Unit 5

A persistent data structure is a data structure that always preserves the previous version of itself when it is modified.
updates are not in-place
Partially Persistent
-> Access to all versions, but modify only the latest version
Fully persistent
-> If every version can be both accessed and modified
Confluently persistent
is when we merge two or more versions to get a new version.
Example
1. Linked List Concatenation
  - We have two lists of size n,m ; n > m; we have to concatenate the lists.
  - We also have to maintain the version.
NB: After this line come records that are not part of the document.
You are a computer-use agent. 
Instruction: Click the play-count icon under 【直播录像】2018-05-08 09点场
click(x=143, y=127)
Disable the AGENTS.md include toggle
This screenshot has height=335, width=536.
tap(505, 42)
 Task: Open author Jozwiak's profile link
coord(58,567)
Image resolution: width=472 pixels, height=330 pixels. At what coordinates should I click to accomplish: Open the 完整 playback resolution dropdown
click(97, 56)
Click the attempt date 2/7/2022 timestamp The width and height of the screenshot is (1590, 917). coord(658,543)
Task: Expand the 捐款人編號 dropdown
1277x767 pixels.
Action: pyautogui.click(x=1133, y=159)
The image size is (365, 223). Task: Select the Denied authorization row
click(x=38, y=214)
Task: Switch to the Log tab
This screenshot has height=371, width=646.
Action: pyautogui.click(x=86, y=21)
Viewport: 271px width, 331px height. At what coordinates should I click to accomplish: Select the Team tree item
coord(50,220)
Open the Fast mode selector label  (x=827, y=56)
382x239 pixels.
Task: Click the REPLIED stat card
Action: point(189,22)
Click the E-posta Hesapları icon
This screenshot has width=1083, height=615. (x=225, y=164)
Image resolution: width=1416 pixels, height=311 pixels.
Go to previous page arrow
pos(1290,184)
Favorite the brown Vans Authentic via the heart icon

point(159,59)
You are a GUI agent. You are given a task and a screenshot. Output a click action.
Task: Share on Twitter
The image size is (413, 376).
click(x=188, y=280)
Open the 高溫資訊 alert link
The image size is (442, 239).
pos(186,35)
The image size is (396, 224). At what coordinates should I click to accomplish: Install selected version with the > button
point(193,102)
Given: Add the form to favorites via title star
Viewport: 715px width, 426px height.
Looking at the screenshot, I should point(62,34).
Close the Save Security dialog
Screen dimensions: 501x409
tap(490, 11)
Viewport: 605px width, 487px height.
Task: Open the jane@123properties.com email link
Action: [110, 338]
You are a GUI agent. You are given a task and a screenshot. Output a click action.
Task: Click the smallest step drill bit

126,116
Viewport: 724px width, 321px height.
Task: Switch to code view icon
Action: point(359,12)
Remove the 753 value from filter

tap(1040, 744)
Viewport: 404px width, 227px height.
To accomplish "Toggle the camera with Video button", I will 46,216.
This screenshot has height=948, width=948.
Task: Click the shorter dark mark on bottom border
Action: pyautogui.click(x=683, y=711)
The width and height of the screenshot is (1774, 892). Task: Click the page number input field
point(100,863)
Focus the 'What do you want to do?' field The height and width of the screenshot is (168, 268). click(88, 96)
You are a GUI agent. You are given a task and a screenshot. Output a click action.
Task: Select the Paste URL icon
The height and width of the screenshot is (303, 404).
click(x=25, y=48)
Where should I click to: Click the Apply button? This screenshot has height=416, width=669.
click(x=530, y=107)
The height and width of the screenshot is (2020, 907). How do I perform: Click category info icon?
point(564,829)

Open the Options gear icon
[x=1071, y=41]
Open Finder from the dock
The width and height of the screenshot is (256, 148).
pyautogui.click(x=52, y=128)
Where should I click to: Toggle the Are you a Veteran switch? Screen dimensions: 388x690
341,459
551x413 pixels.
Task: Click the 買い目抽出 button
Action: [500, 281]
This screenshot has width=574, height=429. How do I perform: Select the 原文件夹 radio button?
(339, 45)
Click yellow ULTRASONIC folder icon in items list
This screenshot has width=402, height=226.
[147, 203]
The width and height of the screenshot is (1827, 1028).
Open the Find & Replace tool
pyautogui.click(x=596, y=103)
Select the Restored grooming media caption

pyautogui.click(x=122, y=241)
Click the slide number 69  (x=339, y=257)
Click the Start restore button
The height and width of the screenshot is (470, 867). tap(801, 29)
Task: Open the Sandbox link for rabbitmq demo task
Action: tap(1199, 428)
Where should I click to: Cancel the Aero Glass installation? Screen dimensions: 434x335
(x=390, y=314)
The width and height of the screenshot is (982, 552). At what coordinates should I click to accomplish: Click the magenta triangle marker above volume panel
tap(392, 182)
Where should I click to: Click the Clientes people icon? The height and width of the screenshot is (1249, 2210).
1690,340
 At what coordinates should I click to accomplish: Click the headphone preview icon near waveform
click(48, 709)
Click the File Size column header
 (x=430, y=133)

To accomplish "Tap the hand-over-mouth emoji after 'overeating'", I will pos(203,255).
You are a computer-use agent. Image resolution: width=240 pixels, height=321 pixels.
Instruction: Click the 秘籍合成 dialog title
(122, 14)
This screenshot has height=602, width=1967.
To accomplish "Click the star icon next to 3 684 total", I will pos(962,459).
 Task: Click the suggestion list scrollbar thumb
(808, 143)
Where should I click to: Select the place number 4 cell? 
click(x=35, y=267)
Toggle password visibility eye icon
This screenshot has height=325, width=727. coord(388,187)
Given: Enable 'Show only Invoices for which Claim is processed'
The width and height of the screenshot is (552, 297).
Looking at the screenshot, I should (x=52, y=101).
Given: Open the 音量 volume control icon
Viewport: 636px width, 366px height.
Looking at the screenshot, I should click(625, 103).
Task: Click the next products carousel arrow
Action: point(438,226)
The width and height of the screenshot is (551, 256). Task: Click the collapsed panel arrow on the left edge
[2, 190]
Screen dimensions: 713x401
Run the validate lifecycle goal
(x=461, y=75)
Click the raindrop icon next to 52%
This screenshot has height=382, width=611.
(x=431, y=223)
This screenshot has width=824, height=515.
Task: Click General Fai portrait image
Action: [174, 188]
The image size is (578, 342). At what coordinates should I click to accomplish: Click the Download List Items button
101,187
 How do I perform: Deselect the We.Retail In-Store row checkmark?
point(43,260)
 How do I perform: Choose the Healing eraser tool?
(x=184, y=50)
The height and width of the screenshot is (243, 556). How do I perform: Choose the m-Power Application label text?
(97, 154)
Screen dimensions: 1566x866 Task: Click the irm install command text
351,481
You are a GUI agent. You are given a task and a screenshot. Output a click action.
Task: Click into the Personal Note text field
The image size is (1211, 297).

  - First Approach -> Make copy of all the nodes of the list O(n+m+1) for traversal and O(1) for copying and linking
  - Second Approach -> pick list with less nodes, and copy them, here O(m) for traversal and O(1) for copying and linking
  - We need to copy in order for the original form to persist!
2. BST
  - Make a copy of the node we are about to update, proceed for update, cascade the change back through the data structure till you reach the root.
  - attach the other children as the unchanged subtree from the previous tree
Approaches to make data structures persistent
- Path Copying
  - As done in the BST
  - Copy the node to be updated; Cascade the change back through the data structure;
  - How to access the state at time t? Maintain an array of roots indexed by timestamp.
- Fat Nodes
  - Every node stores its modification history, thus making it 'fat'
- Nodes with boxes
  - Amortized complexity of O(1)
  - For a tree, it involves using a BOX that can hold
    1. One modification to the node (or to the node's key or to some other node specific data)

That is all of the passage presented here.